_What to do:_
1. In the GPQA review, what did the authors tell all question writers to do so the questions could work in a free-response setting?
2. List every concern the reviewer raises about GPQA under the heading "拒绝理由" in the GPQA review.
3. Continue the GPQA review from where it stops.
*** Opening Document extract ***
GPQA seems to be a very useful benchmark that will benefit the community.

接收理由

Looking at the examples in Table 1, the examples in this task seem to be of great quality and incredibly difficult for non experts. I'm very impressed with the quality of the data and I'm surprised that the non expert human performance is so low.

The incentive structure for the data creators is very interesting. It's very useful to know exactly how much the workers were paid and how their compensation was tied to performance.

拒绝理由

The fact that the questions in GPQA are multiple choice could be a big limitation of this dataset, mainly because it might make it non realistic. By this I mean that real world researchers will likely never face tricky multiple choice questions in their work. Writing useful questions is much more likely to be a useful research task.

There is additionally a real risk that expert question writers found ways to game the rules of the data collection to maximize their pay, making the dataset even less realistic.

This leads me to wonder if the reason that in domain PhDs can't solve this task with a high degree of accuracy may actually mean that the questions are needlessly obscure rather than difficult in a useful way.

给作者的问题

What accuracy would in domain PhDs have if they had 30 minutes and access to the internet?

It would be interesting to see some ablations for the data collection choices. For example, how much do performance based financial incentives improve data quality?

It would be really interesting to measure how useful LLMs can be to experts or non experts that are trying to solve difficult questions like the ones in GPQA. Can the LLM output accurate and comprehensive rationales that are useful to a human's understanding?

作者回复

Thank you for your kind words about the quality of the questions, and for your thoughtful and engaged review! Responding to your comments/questions:

  • Multiple choice vs. free-response: To try and make the questions usable in a free-response setting, we instructed all question writers to format their questions such that they can be answered by an expert who doesn’t see the answer choices—while we didn’t enforce this strictly, it was an explicit prompt that expert validators were instructed to review, and anecdotally many of the questions seem to be structured properly regarding this.
*** Closing Document extract ***
*** Opening Data excerpts ***
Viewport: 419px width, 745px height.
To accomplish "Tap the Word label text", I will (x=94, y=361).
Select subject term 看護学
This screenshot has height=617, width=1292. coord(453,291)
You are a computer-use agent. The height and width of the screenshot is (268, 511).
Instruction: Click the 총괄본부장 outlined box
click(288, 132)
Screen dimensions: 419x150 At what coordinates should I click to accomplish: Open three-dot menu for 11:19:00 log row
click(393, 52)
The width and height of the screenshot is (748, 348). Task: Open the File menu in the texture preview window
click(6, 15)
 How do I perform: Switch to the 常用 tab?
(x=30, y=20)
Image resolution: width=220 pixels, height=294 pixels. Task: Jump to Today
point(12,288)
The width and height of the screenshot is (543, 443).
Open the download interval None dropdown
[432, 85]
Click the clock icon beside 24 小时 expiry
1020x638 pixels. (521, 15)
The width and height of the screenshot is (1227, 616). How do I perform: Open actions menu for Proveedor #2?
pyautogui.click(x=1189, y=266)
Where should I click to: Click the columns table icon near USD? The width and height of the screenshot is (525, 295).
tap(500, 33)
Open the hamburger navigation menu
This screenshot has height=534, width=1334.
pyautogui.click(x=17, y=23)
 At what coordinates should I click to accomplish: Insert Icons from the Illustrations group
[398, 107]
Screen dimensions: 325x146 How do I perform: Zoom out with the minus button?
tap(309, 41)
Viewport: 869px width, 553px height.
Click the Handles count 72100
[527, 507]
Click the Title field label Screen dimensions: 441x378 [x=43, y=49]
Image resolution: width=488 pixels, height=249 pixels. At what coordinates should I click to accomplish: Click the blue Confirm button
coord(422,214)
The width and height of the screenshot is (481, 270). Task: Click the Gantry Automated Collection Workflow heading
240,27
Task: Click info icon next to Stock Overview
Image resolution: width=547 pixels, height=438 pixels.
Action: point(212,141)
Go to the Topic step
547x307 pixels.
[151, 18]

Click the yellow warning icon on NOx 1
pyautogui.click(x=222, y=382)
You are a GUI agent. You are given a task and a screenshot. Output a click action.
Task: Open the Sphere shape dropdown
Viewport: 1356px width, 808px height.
*** Closing Data excerpts ***
_Answer set:_
1. They told writers to format their questions so that an expert who doesn't see the answer choices could still answer them.

2.
- The multiple-choice format could make the dataset unrealistic, since real-world researchers will likely never face tricky multiple-choice questions in their work.
- Expert question writers may have found ways to game the data collection rules to maximize their pay, which would make the dataset even less realistic.
- In-domain PhDs may fail to solve the task with high accuracy because the questions are needlessly obscure rather than difficult in a useful way.

3.
  • Question writers gaming the rules: I agree this is in principle a possibility—qualitatively it doesn’t appear that the questions are written in this way, but I’d be curious to hear of strategies that could be used here!
  • In-domain expert validator accuracy w/ 30mins and internet access: Expert validators were actually allowed to access the internet, and they were allowed to spend as much time as they wanted answering the questions. However, on average they spent less than 30 minutes by choice, likely informed by their judgement of the expected return of spending more time on the questions.
  • Ablations for incentives: This is a great question—we’re also very interested in understanding better how incentives affect behavior. Unfortunately, we’d expect these experiments to be quite expensive, and given the costly nature of this project, we ultimately decided to use the payment structure we felt from previous data collection projects would be most likely to produce the best results.
  • Answering with help from LLMs: We completely agree—this is one of the directions we’re most excited to see work using GPQA focus on, particularly as it relates to scalable oversight!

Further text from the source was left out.